#### Try it:
Your answer is to be the exact text of the lines from the one containing "Viewport: 1568px width, 588px height." through the final line of the entries, restated in full, with pictures omitted.

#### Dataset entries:
§ §
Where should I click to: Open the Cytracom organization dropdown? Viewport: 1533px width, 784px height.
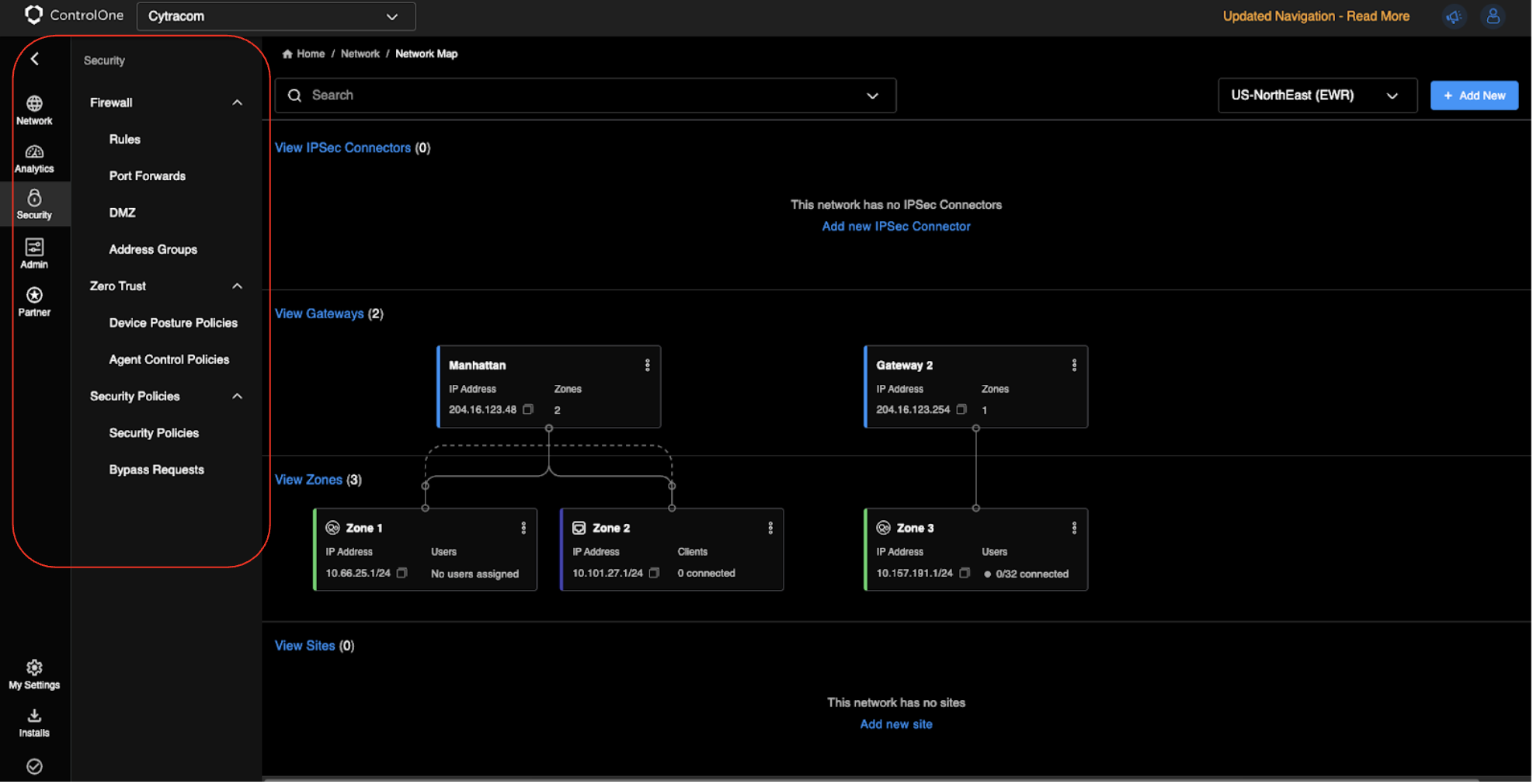(276, 16)
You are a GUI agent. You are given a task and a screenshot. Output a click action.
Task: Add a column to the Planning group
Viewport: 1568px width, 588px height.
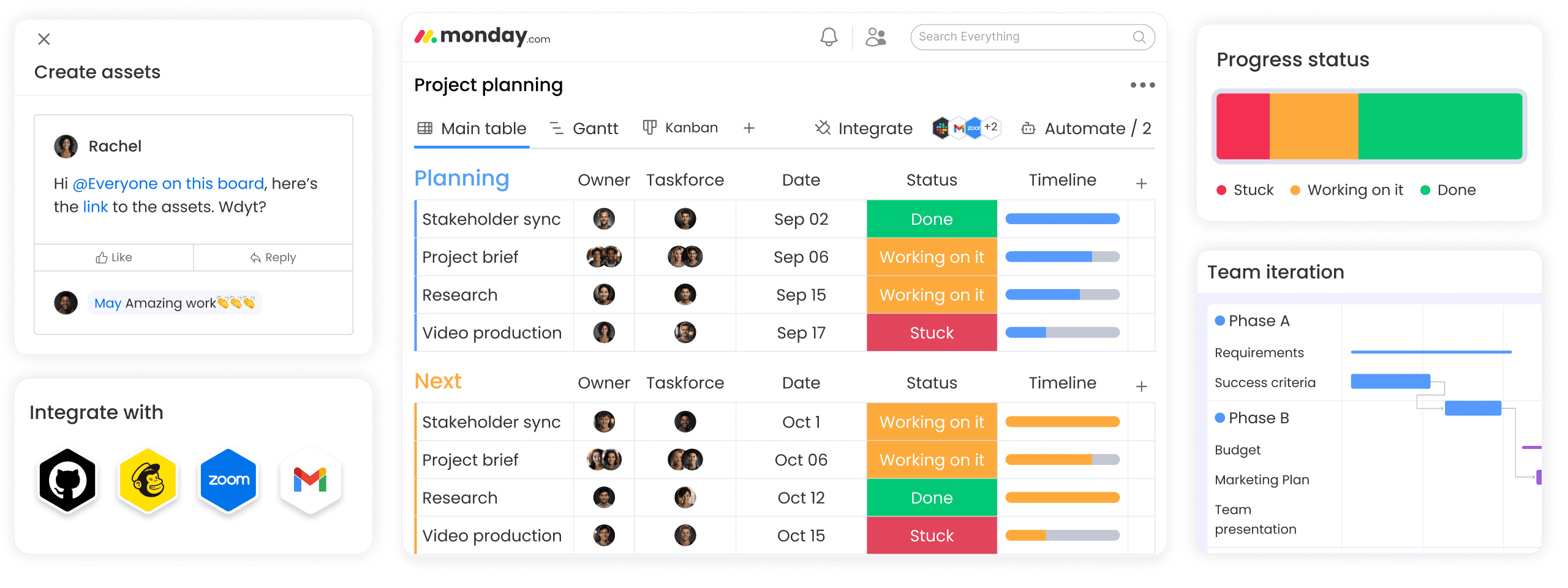click(x=1141, y=184)
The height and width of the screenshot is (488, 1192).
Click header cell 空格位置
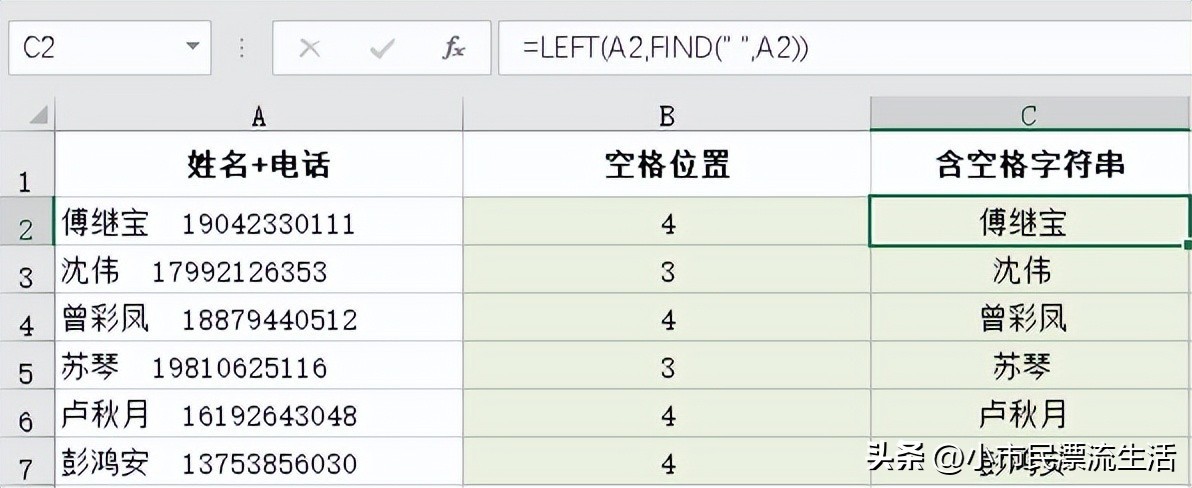tap(666, 165)
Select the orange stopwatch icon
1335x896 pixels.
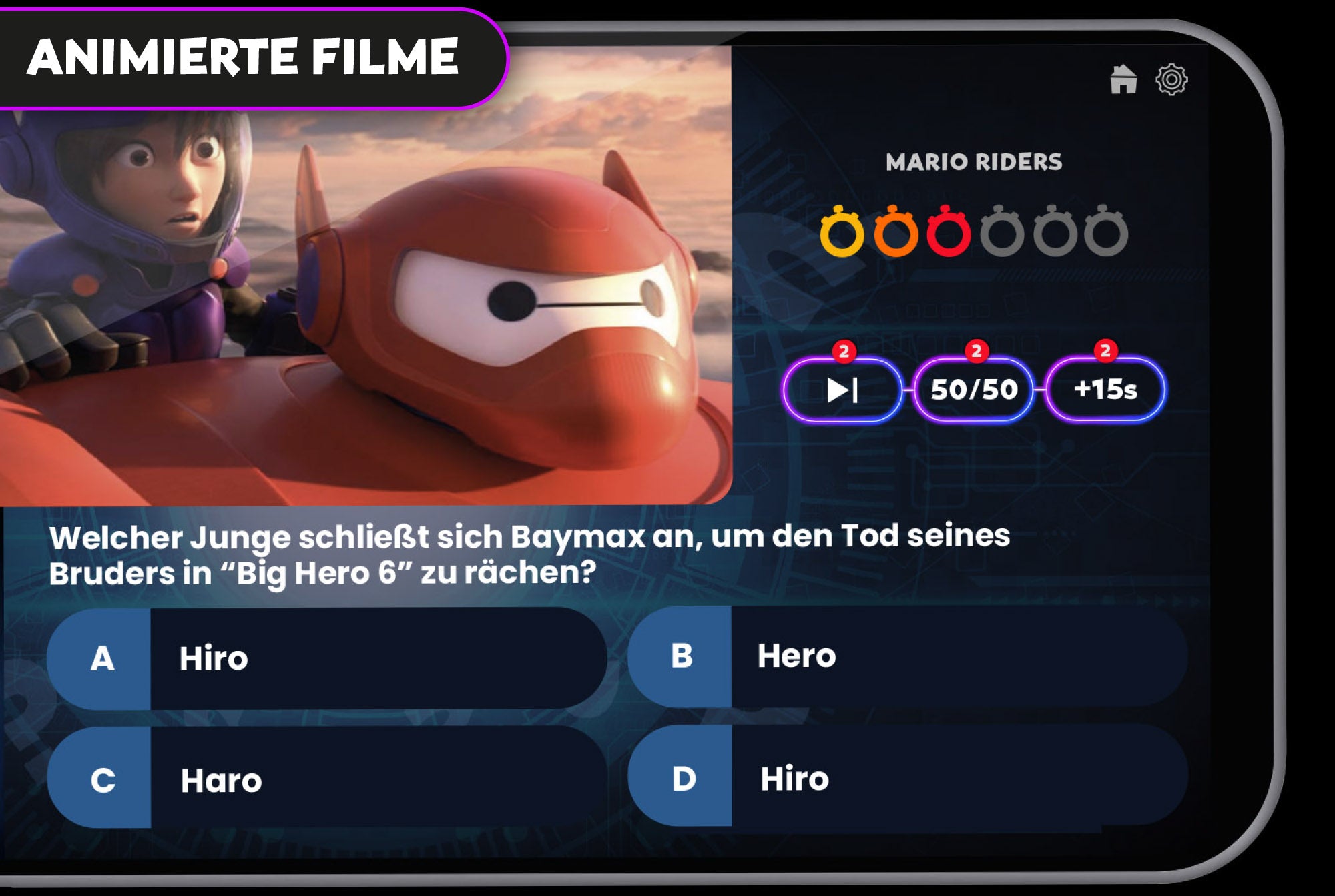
§ §
#### Reply to the task:
Viewport: 1568px width, 588px height.
click(x=1141, y=184)
The height and width of the screenshot is (488, 1192).
Click header cell 空格位置
tap(666, 165)
Select the orange stopwatch icon
1335x896 pixels.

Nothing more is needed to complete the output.